The temptation to get three courses when you dine out can be high, because the options available to us are often more exciting than what we have at home! Decide before you go whether you are going to choose a starter or a dessert and stick to it. If you’re adamant you don’t want to indulge in a sickly sweet dessert, but know you’ll be drooling when you get there, tell yourself to have a coffee afterwards. This will fill the gap, and afterwards you’ll feel satisfied and pleased with yourself that you didn’t cave for the cake.

Dining out is meant to be an enjoyable foodie experience though, so make sure you’re not restricting yourself too much. If you skip dessert, don’t beat yourself up for sharing a cheesy garlic bread with your partner as a starter. 


  • Think about lean eating

Most restaurants will offer a range of dishes which are based on lean proteins. The most popular is chicken dishes, or you can also go for turkey or lean red meats (like beef or pork fillets). Keep this in mind when browsing the menu, and try to avoid the fattier meats, like chops, battered or deep-fried versions.  

Prawn, chicken and tofu dishes tend to be more on the lighter side. You could always ask your waiter for grilled versions of meats too, if you are worried they are going to be fried too heavily. 

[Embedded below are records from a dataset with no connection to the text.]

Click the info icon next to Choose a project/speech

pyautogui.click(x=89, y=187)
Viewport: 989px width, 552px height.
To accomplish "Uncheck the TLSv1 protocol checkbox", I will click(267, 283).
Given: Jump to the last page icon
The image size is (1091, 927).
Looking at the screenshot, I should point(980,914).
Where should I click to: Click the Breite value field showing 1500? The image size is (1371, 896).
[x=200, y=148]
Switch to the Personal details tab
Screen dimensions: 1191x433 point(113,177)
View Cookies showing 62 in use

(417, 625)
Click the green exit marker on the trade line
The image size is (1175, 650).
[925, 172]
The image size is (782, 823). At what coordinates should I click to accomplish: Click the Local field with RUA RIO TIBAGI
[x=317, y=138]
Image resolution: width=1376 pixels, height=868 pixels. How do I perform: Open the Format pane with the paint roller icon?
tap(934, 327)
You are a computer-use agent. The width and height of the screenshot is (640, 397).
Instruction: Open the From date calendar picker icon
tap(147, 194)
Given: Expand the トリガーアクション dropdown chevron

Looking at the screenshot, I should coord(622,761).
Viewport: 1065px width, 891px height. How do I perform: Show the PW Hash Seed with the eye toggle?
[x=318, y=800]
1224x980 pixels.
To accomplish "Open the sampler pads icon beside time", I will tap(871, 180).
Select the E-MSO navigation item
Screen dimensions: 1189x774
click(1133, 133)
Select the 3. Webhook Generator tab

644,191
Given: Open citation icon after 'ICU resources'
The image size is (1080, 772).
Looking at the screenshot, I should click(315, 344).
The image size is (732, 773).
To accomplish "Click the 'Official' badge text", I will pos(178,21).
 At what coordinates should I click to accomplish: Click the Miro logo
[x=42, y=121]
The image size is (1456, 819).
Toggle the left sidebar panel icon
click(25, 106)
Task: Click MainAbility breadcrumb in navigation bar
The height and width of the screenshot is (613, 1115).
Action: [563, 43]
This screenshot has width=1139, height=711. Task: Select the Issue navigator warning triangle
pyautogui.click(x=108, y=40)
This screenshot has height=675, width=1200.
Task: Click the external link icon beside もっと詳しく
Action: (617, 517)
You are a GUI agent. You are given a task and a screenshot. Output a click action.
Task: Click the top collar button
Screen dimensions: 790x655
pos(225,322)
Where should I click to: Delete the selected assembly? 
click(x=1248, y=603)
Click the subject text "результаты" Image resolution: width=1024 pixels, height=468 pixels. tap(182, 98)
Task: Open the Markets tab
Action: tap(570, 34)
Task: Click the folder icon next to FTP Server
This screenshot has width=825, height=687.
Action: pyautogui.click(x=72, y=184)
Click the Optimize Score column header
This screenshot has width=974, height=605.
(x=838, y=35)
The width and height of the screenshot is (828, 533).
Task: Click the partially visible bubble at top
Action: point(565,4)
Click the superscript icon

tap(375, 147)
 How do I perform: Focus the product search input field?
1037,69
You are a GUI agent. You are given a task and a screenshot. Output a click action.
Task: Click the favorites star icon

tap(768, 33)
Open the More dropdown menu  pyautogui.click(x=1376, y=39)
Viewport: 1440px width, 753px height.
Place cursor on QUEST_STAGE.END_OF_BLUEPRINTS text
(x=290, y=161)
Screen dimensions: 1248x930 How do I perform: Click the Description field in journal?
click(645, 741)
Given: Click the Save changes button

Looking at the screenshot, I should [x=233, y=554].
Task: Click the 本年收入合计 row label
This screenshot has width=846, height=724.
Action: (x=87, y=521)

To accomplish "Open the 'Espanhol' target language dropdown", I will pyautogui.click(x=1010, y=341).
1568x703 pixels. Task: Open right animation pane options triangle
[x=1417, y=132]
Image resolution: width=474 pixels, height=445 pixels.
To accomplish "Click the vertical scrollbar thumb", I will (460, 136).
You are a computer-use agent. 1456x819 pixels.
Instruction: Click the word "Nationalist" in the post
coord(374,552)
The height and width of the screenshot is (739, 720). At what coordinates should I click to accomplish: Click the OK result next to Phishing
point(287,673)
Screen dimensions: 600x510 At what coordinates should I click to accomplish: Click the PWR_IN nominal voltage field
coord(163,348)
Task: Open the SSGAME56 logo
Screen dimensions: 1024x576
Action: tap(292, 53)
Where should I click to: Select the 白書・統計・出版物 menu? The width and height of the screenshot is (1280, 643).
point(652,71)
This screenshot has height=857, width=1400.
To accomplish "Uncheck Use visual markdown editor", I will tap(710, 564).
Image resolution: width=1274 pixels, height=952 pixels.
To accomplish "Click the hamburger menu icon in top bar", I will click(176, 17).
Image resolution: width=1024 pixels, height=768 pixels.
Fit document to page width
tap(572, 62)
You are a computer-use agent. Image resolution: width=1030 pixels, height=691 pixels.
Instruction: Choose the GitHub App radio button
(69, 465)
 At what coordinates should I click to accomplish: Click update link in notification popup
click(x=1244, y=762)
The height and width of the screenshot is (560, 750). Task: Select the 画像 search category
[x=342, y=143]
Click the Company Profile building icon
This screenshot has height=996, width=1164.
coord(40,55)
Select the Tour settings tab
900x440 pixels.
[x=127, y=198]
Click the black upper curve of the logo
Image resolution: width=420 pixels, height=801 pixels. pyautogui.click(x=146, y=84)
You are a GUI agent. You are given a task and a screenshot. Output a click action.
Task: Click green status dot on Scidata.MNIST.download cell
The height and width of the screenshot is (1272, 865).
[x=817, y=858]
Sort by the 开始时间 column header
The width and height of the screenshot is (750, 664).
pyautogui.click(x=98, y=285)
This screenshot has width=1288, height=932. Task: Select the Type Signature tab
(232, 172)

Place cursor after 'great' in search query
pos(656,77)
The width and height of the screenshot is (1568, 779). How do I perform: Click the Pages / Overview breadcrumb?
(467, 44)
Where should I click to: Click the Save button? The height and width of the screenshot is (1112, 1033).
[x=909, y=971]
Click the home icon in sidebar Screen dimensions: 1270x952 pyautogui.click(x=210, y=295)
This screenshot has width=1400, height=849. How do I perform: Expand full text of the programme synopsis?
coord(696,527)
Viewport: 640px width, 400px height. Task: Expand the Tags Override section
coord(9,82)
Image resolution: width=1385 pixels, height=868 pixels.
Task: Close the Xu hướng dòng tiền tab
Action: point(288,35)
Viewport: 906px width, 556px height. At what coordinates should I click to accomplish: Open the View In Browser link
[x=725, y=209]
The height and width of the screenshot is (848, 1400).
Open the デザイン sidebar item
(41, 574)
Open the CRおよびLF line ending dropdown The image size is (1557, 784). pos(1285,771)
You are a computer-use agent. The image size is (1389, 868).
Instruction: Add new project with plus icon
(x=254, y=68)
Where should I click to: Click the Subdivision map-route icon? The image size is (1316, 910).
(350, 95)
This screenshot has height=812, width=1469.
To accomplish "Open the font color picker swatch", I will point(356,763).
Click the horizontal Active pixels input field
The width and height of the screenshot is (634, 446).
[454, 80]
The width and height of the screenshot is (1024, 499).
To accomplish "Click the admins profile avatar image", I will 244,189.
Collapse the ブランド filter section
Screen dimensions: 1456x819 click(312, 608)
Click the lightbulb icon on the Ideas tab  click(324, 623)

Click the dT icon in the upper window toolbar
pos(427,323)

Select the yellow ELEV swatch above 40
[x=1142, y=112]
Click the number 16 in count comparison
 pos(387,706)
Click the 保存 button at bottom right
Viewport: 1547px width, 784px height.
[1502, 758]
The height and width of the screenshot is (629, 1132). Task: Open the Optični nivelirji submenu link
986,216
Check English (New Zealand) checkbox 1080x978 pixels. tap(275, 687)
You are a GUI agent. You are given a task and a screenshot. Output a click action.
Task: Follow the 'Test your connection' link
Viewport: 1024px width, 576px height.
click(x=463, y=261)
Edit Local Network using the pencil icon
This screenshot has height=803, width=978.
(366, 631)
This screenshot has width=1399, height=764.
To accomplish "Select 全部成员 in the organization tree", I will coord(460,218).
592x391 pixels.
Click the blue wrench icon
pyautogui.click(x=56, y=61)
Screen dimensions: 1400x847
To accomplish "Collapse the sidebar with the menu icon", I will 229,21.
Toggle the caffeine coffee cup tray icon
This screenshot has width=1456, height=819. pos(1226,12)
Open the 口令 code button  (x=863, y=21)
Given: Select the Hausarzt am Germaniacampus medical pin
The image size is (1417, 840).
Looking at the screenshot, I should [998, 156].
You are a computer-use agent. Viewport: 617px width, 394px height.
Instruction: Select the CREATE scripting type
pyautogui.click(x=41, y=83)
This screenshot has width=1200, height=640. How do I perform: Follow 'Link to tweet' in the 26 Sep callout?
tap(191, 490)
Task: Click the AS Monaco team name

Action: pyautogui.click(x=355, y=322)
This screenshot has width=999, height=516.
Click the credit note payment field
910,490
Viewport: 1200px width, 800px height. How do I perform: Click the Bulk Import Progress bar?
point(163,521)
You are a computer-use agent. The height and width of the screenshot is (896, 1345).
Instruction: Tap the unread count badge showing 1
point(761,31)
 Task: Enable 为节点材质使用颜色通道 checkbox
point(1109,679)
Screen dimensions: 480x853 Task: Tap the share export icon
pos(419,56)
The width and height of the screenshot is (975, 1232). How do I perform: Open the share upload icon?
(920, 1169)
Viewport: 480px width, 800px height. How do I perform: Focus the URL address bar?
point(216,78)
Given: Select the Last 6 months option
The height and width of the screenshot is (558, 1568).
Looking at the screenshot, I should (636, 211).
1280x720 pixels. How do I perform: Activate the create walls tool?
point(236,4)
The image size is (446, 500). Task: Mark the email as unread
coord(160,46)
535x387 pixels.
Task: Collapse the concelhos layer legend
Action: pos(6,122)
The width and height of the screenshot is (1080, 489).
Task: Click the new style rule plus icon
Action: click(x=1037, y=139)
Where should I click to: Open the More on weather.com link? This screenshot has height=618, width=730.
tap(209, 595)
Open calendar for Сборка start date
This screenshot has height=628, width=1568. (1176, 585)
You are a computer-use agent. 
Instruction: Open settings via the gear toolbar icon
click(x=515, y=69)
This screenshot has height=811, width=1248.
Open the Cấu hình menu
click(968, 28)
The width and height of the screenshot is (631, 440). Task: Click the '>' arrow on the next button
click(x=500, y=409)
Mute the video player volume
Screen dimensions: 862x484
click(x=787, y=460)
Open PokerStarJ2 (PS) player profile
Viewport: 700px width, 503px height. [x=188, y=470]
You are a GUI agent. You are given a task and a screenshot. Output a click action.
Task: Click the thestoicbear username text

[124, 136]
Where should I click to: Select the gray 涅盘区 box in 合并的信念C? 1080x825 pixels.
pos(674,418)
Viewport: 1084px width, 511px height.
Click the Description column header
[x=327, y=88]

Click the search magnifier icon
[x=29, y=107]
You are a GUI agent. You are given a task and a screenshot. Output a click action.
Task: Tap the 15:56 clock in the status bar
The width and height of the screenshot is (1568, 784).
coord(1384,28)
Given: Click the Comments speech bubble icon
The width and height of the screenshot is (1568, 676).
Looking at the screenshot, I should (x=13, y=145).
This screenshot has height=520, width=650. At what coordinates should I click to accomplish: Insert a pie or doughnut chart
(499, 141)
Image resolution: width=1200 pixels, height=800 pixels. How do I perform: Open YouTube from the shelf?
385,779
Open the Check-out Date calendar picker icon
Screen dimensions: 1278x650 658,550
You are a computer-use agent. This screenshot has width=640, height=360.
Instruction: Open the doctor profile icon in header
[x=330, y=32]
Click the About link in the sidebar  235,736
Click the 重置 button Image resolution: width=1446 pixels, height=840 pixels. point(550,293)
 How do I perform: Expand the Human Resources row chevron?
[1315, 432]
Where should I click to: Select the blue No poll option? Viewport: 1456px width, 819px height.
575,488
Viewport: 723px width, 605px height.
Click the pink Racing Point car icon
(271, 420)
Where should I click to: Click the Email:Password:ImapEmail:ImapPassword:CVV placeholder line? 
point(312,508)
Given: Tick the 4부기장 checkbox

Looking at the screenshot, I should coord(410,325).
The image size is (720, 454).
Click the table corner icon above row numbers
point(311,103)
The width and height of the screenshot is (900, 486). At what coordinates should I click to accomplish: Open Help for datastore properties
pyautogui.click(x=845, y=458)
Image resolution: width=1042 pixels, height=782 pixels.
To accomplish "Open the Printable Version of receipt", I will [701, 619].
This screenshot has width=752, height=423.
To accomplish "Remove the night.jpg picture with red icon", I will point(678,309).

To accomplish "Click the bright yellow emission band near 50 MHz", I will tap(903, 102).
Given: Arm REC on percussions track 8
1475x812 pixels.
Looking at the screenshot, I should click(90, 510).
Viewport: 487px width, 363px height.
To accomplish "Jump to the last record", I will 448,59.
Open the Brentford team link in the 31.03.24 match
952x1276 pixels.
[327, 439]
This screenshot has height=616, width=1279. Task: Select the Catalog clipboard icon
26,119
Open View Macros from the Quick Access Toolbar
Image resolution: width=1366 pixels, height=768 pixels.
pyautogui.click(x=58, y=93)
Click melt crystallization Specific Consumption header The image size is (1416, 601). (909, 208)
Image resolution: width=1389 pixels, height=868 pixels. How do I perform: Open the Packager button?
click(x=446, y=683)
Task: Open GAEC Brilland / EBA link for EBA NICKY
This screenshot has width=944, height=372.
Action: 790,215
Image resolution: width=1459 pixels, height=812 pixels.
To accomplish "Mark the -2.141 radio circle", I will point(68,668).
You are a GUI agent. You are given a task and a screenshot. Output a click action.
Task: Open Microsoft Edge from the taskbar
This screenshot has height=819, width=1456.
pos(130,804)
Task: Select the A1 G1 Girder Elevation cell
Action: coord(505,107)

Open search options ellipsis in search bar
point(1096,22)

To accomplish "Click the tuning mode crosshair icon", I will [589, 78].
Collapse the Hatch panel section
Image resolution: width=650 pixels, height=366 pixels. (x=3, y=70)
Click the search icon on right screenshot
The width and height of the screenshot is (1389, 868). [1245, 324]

  • Be cautious about drinks 


If you’re a keen socialiser but wanting to improve your health and fitness, it’s crucial you consider your alcohol intake. It’s too easy to get carried away in restaurants, especially when handed that fancy cocktail menu. 

Try not to exceed the recommended units a day, which is 2–3 for women and 3–4 for men. Be aware that cocktails are loaded with sugar, so even if they don’t sound too overly indulgent, the sugar in the juices can make a real calorific drink.